### Given instruction
Print the stretch of the records below from the line containing "Locate an element on the screen. This" through the line containing "the circular checkmark", inclusive, and nothing else.
## START Supplied data
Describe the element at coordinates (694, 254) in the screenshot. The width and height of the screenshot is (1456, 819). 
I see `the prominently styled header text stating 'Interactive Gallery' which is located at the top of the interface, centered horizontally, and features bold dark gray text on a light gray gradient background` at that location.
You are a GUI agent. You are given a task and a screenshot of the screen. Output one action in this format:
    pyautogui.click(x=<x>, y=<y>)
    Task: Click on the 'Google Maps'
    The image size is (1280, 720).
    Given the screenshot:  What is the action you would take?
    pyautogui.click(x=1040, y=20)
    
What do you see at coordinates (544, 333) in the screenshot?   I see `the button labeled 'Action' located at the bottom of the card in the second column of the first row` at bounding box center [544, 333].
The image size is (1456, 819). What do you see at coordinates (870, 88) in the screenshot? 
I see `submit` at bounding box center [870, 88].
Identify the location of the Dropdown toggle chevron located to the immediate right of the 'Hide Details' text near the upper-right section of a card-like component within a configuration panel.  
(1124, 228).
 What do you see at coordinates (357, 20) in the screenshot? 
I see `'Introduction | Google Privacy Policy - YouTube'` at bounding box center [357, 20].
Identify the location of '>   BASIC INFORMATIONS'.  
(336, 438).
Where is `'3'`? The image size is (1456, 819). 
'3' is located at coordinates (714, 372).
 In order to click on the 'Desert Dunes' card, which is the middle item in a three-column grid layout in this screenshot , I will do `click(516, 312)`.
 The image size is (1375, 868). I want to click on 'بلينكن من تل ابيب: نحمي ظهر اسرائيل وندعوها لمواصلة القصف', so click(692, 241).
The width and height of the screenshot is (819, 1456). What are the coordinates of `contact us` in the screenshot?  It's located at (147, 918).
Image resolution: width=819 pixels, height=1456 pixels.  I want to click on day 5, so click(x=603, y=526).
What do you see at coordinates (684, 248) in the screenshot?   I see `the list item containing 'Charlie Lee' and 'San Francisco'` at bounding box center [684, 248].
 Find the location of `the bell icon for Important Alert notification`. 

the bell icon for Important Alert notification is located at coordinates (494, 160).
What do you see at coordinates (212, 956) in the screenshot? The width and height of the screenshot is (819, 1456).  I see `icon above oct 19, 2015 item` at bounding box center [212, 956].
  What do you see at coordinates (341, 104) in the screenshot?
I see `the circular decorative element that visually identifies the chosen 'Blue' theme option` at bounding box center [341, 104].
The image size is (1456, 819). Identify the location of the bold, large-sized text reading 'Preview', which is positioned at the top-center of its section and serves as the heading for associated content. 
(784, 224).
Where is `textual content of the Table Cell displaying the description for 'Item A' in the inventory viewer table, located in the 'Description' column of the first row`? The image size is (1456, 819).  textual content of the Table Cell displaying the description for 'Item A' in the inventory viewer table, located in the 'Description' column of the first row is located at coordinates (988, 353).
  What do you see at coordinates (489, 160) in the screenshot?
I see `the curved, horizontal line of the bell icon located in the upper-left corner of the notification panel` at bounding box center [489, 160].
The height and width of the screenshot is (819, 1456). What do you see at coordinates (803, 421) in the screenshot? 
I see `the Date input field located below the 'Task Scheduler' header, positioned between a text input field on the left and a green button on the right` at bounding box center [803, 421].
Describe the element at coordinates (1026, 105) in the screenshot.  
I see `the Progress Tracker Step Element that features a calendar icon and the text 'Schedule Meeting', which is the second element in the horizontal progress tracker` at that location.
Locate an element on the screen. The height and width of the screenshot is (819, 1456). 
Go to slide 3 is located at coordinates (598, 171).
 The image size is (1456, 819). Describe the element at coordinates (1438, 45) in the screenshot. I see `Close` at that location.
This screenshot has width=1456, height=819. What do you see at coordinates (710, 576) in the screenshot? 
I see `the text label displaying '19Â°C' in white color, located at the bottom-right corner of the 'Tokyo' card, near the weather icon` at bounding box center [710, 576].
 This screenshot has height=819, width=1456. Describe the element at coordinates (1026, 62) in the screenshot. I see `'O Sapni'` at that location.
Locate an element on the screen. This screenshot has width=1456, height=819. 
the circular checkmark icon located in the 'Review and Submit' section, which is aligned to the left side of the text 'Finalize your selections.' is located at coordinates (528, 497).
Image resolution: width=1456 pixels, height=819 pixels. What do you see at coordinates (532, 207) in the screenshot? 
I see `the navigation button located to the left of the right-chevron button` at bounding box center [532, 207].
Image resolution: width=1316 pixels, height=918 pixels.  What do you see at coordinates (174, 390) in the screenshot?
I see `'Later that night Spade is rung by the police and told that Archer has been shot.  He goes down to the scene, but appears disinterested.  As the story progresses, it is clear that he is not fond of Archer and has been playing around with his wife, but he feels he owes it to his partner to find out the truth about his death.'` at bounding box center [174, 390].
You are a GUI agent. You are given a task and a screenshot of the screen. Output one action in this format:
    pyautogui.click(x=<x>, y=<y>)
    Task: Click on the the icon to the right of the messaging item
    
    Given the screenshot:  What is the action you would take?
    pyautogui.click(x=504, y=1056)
## END Supplied data
### Exercise result
Locate an element on the screen. This screenshot has width=1456, height=819. 
the circular checkmark icon located in the 'Review and Submit' section, which is aligned to the left side of the text 'Finalize your selections.' is located at coordinates (528, 497).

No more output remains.